22. NO
La amistad puede convertirse en amor. El amor en amistad. . . Nunca. (?)
…No me volvió a llamar, le escribí algunos mensajes y nunca respondió. Entonces supe que eso se había terminado. Lo que más me desconcertó fue la manera tan simple en la que se marcho. Sin decir adiós, sin decir una palabra.
Yo planteaba el punto de estar juntos, la respuesta fue sencillamente que no funcionaría y que de momento estábamos bien así, y que si en algún momento alguno llegaba a decir “Te amo” esto se acabaría. Me beso y se fue. Claro era que sentía que lo amaba y pensé que estaba en grandes problemas, pero confíe en que las cosas se iban a dar.
Al día siguiente llegue con una sonrisa en los labios, y al verlo fue normal, me saludo de beso en la mejilla, pensé que estaba apenado conmigo y que no se atrevía a volverme a besar, termino la clase y él se sentó en la banca frente al salón, yo tenía una junta para llegar acuerdo con los planes de la materia. De ves en ves volteaba para corroborar que seguía ahí, pero en una de ellas lo vi marcharse, pensé que iba por un cigarrillo.
La junta termino, corrí a la banca dónde estaba con sus amigos y al preguntarles por él respondieron que se había ido. Fue cuando supe que no le interesaba en lo más mínimo y que eso era completamente un rotundo rechazo.
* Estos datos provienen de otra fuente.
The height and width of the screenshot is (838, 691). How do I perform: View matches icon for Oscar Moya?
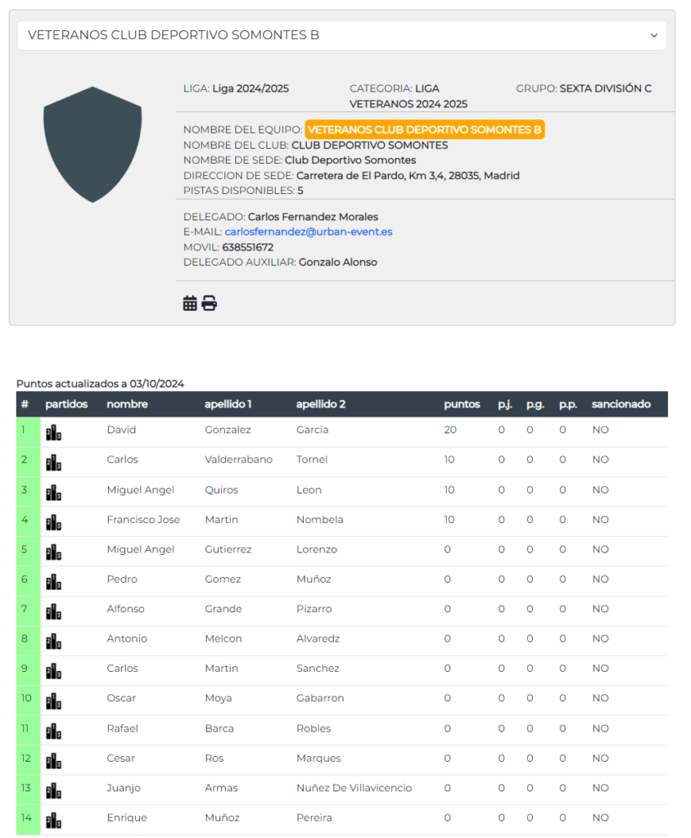point(53,701)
Actuaba conmigo como si nada hubiera pasado y pretendío seguir con la absurda idea de ser amigos.
Se excusó años después con el pretexto (?) de que no estaba preparado para estar con alguien. Y que lo lamentaba mucho, yo deje de lamentarlo con el tiempo.
Él era un chico de tercer grado y a varias les gustaba, era alto moreno, delgado, sonrisa linda y ojos cafes claros, nada fuera de lo normal ahora que lo recuerdo con detalle, pero en su momento era uno de los chicos más guapos que conocía sino es que el más guapo.
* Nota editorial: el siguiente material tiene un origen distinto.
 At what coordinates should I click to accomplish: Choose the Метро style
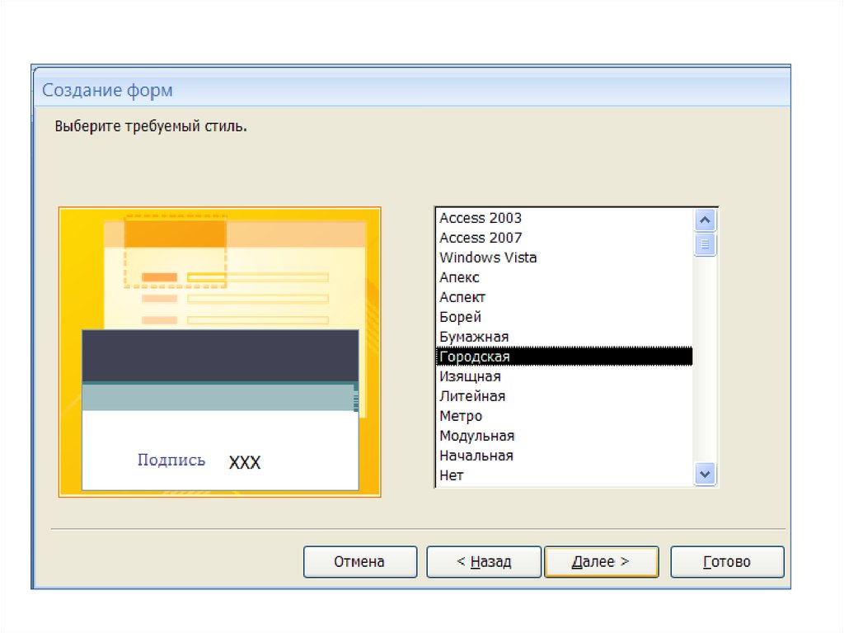click(461, 416)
Recuero que un día me arme de valor y le hable, fue directa y le dije que me gustaba y que me gustaría conocerlo un poco más para ver que sucedía, el pelo los ojos y me miro asombrado, y me dijo que no, así tal cuál sin tapujos y sin rodeos. Yo me quede paralizada y simplemente le dije ok, me voltee y me fui con la cara muy en alto, pero la verdad es que unas pequeñas lagrimas salieron de mis ojos mientras caminaba. Lo supere más rápido de lo que imaginé.
Cada rechazo me dolió de cierta manera, pero lo que pude descubrir en mí, es que en cada uno de ellos me volvía mucho más insistente, como para comprobarme a mí misma que sí podía, como para no afectar al ego que llevamos dentro.
Esta es la vigésima segunda entrega del ejercicio antipoético propuesto por Javier Molinero.